Outsider art, as a term, lumps huge groups of disparate artists into one, messy, patronising heap. Whatever doesn’t fit easily into the art world must be ‘outside’ of it – whether that means the artist has learning difficulties or is just untrained. The categorisation can turn any such display into a freakshow, where us norms get to indulge in voyeurism of disabled people’s lives, or just pat them on the back for learning how to paint.
Fortunately – some condescending curatorial mumbo-jumbo aside – the Wellcome has concentrated on the art of these 46 artists who attend Japanese social welfare institutions, and not their lives. There’s plenty of background here, on the artists’ conditions and daily rituals, but you don’t need it. The narrative is still important, but this is art that can stand alone, and deserves to. From Yumiko Kawai’s intricate embroidery to Takako Shibata’s portraits of her mother, there’s some incredible work on display. If this was billed as a show of contemporary Japanese art, it would not only be valid, but stunning, accomplished and fascinating.
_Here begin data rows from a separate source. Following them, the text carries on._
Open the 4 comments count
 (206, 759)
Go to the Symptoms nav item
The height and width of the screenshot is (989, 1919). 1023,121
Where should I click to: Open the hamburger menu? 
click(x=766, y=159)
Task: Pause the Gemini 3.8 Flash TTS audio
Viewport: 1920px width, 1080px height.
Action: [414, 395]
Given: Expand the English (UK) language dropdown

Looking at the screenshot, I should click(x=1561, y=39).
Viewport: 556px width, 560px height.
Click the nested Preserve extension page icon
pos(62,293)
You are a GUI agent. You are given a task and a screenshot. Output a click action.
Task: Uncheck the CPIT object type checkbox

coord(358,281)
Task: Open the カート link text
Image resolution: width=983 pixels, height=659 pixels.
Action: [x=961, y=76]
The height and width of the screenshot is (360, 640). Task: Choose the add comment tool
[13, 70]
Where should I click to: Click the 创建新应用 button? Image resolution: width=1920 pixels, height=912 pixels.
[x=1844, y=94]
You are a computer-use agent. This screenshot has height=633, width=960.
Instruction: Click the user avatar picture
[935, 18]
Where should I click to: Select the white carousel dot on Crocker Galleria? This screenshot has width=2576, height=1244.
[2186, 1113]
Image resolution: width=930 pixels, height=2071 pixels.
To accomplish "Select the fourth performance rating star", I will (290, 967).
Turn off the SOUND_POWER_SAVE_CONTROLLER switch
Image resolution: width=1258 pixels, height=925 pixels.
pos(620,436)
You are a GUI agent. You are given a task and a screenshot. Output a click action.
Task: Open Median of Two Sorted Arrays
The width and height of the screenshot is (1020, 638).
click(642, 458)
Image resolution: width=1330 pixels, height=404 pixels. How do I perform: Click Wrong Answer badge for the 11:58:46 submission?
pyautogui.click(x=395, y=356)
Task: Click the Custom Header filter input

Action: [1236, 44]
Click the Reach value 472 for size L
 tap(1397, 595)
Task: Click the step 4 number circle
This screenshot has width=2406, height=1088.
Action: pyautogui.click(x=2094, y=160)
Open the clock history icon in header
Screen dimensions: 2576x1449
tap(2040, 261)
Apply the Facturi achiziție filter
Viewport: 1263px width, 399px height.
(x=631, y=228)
Its ‘outsiderness’ doesn’t define it, its quality does.
What the outsider status does bring to the show, however, is a different set of intentions from contemporary art. This is art made as therapy or distraction, not as careerist commercialism. These artists aren’t trying to be the next Koons or Emin, they just create for the sake of it. There are no nods to art’s past, no clever in-jokes. It’s just art, and that’s incredibly liberating.